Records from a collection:
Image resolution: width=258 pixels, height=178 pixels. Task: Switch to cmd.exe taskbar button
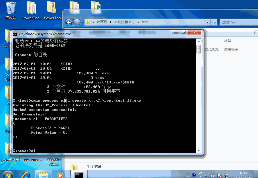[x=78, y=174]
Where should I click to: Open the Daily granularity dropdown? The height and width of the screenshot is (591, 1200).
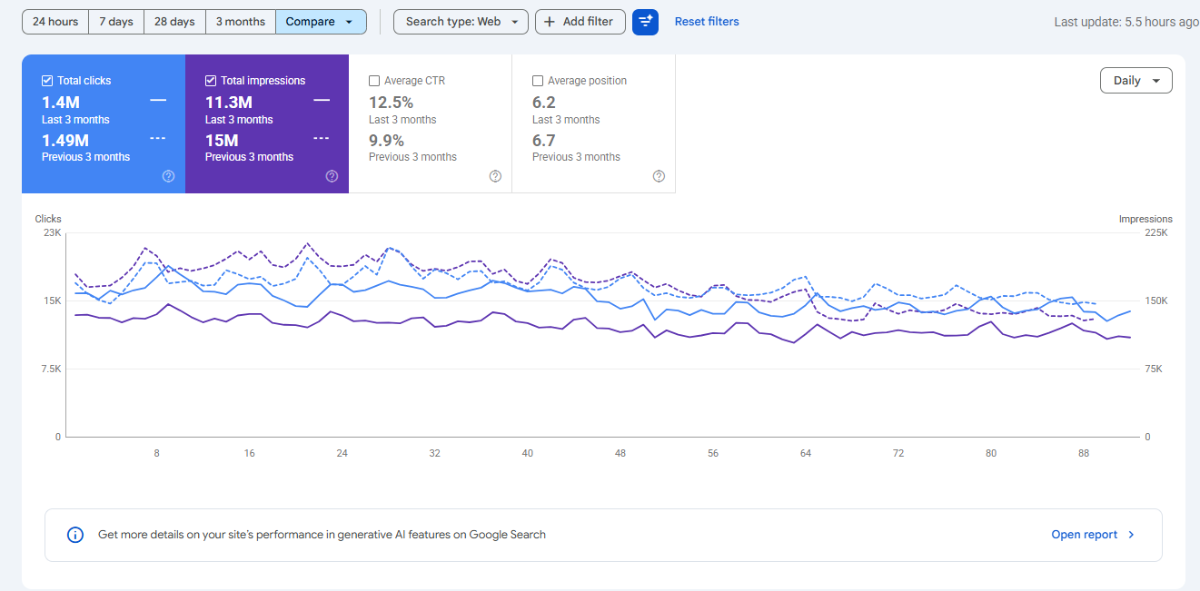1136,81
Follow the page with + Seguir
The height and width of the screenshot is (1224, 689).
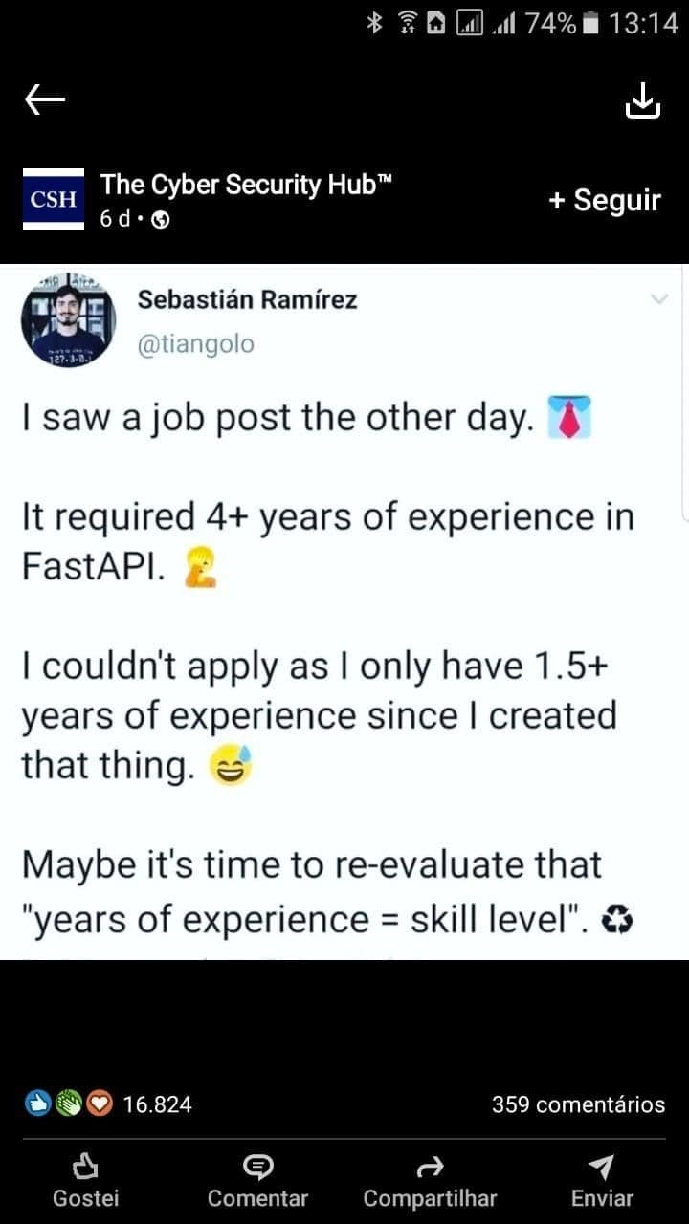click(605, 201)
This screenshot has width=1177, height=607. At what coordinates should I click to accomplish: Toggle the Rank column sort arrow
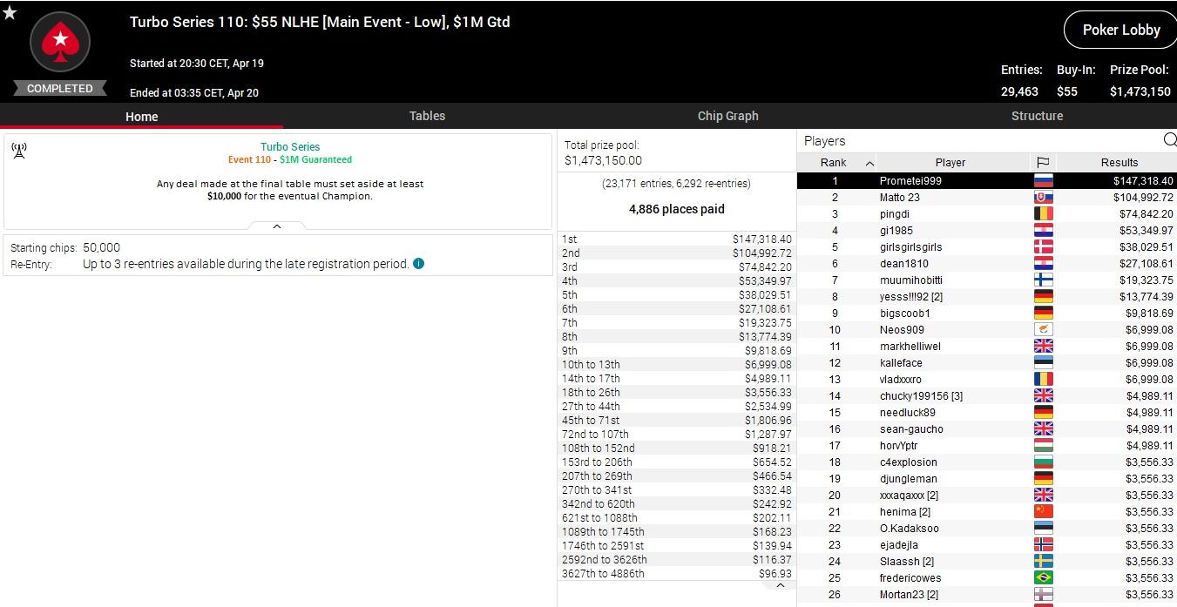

Work request: All of the data must be repeated exactly, except for the pictures.

The answer:
Image resolution: width=258 pixels, height=178 pixels. Task: Switch to cmd.exe taskbar button
[x=78, y=174]
Where should I click to: Open the Daily granularity dropdown? The height and width of the screenshot is (591, 1200).
1136,81
Follow the page with + Seguir
The height and width of the screenshot is (1224, 689).
click(605, 201)
This screenshot has width=1177, height=607. At what coordinates should I click to accomplish: Toggle the Rank column sort arrow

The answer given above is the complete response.